Voices are heard but nothing is seen.

Notes:

As requested quite some time ago: Spike/Rogue, discussing the memories she has from people she's absorbed; also for [info]100_women table prompt "past." Set sometime after "Abyssus Abyssum Invocat." Title and summary from "Mystery," by the Indigo Girls.

Work Text:

"What's the best one?" Spike asks. They're lying tangled in the sheets, naked, his hand on her hip, but with no more intent than that.

It makes her smile to think of, even if there's some bitterness to it, too. "Cody, the guy I—back home. It's his. He went to a baseball game with his dad. They were sitting behind home plate, and they had cotton candy. His fingers were sticky and tasted like sugar."

"How old was he?"

She shakes her head. "I don't know. I only have the memory, the sensations. But pretty little, I'd guess. His legs were dangling off the seat, and he was squirming back and forth in it—he didn't take up the entire thing—because the plastic was hot. I always wondered why he remembered that, in particular. Nothing happens—I have no idea whether their team even won the game. I just know that he was happy, and there was so much sun that his hair felt hot to the touch, and his dad put his arm around him."

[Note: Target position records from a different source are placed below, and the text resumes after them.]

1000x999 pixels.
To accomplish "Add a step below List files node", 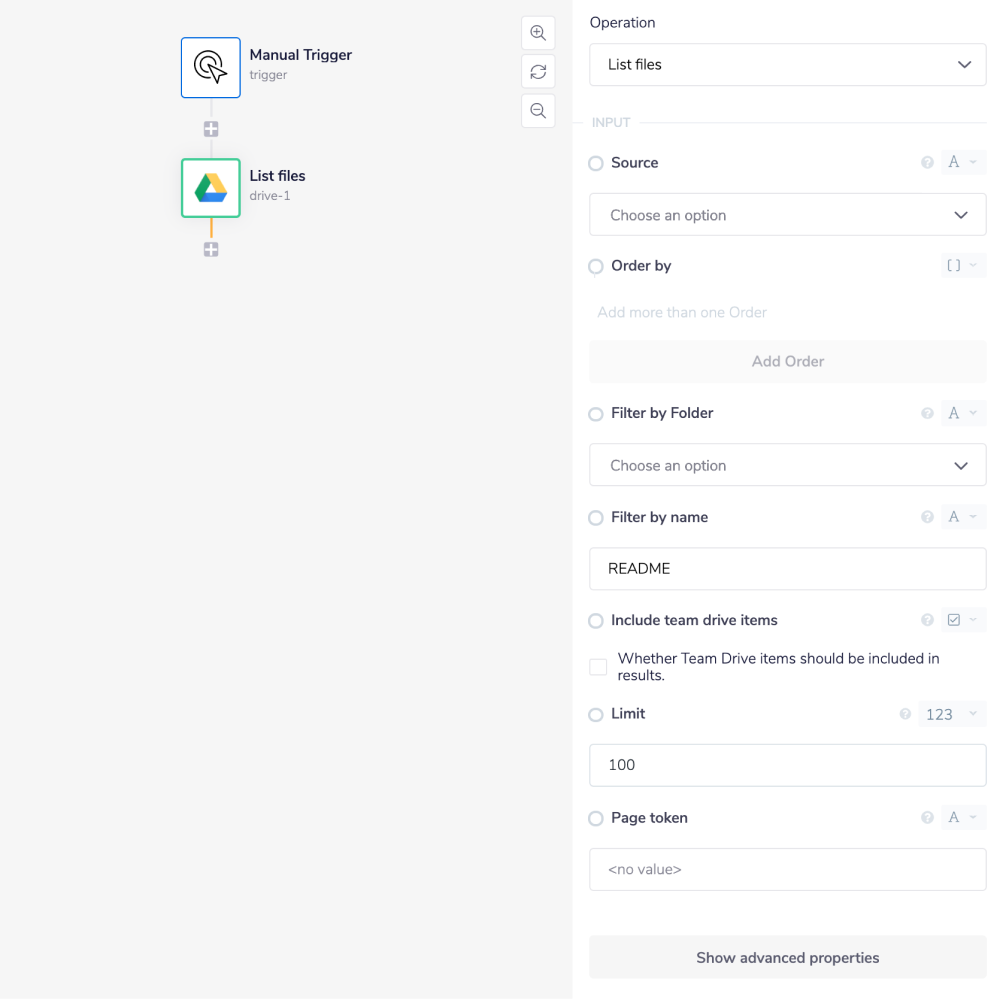I will pos(211,250).
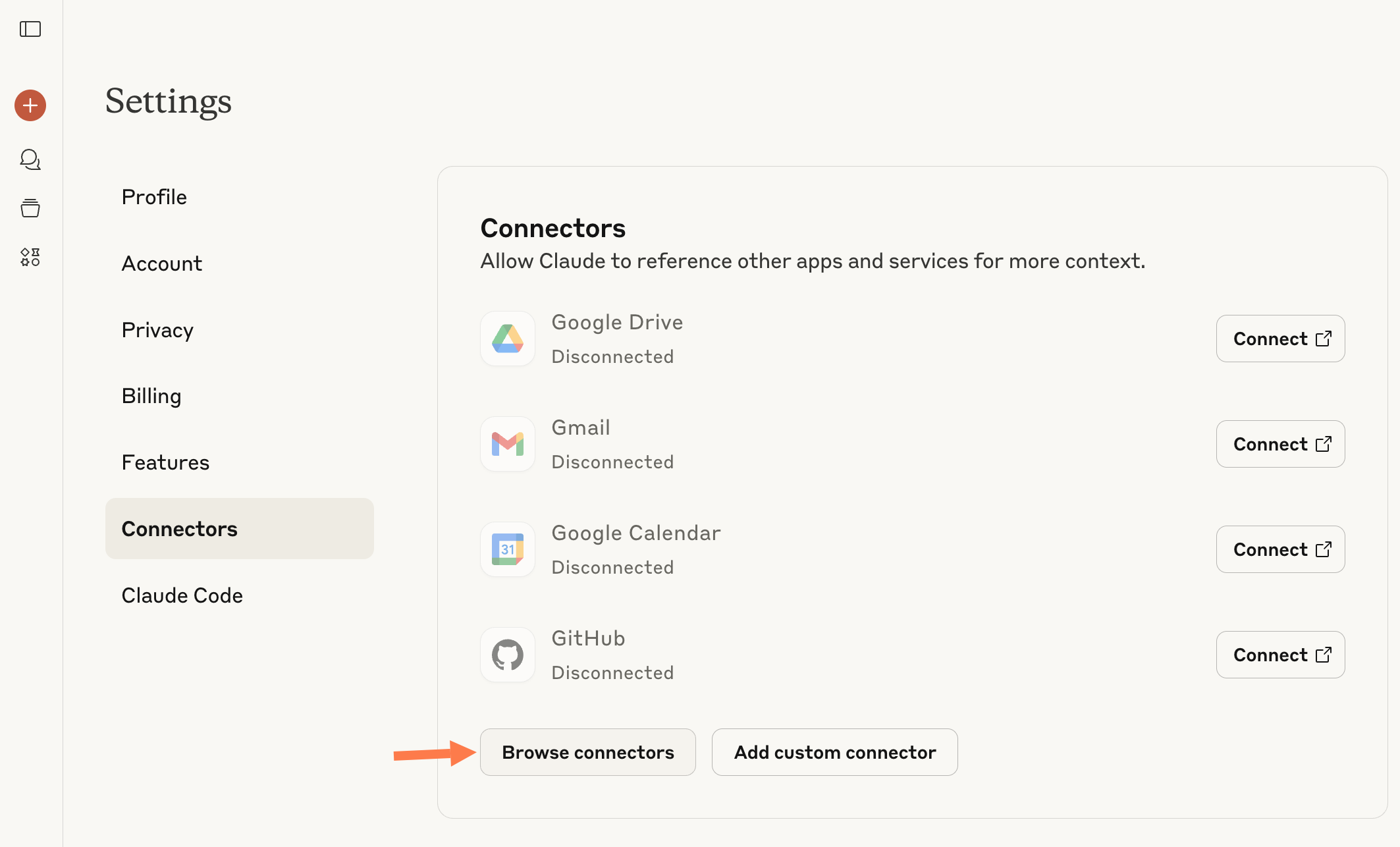Connect the Gmail connector
This screenshot has width=1400, height=847.
[1279, 444]
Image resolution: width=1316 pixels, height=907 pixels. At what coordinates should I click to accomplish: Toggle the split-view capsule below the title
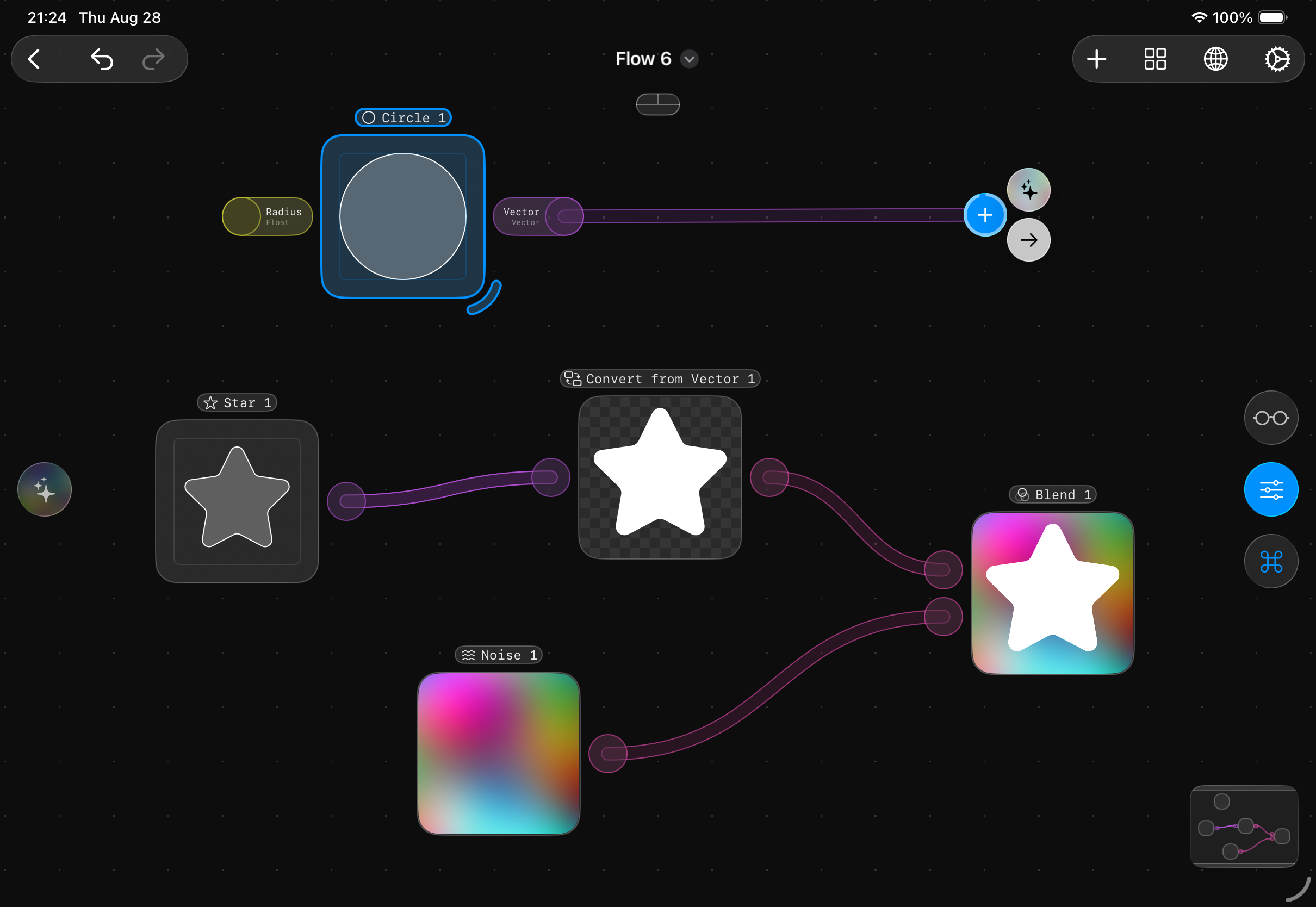[x=657, y=104]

Later, when they've put on clothes and walked over to Eighth Avenue to have dinner, Marie thinks of another memory, clearer now that she's spending so much time in the city herself. It's the interior of an apartment, unremarkable, probably a cold-water walkup in a ramshackle brownstone. She can't see what the young Erik Lehnsherr looks like, but she knows what he feels like, at least in this moment: the buried anger and fear and fathomless grief, but a lightness, too, as though he's letting himself hope for the first time in the presence of this tall, gangly only-just-a-man, young and tender and awkward and already on the way to bald. Erik's eyes fall closed when Charles lays a gentle hand on one side of his face, and she can feel Charles's fingers in Erik's hair. Erik is forcing himself not to tremble like he's going to break apart, and then he gives up, overwhelmed by nothing more than touch. She doesn't have the memory of the kiss, but she's sure it follows.

In other circumstances she might be horrified at the idea of Professor Xavier kissing anyone, but right now she's filtered through Erik. It's hard to hate someone who survived a war by making himself forget what it was like to be loved—it's hard to hate him when you can feel him remember.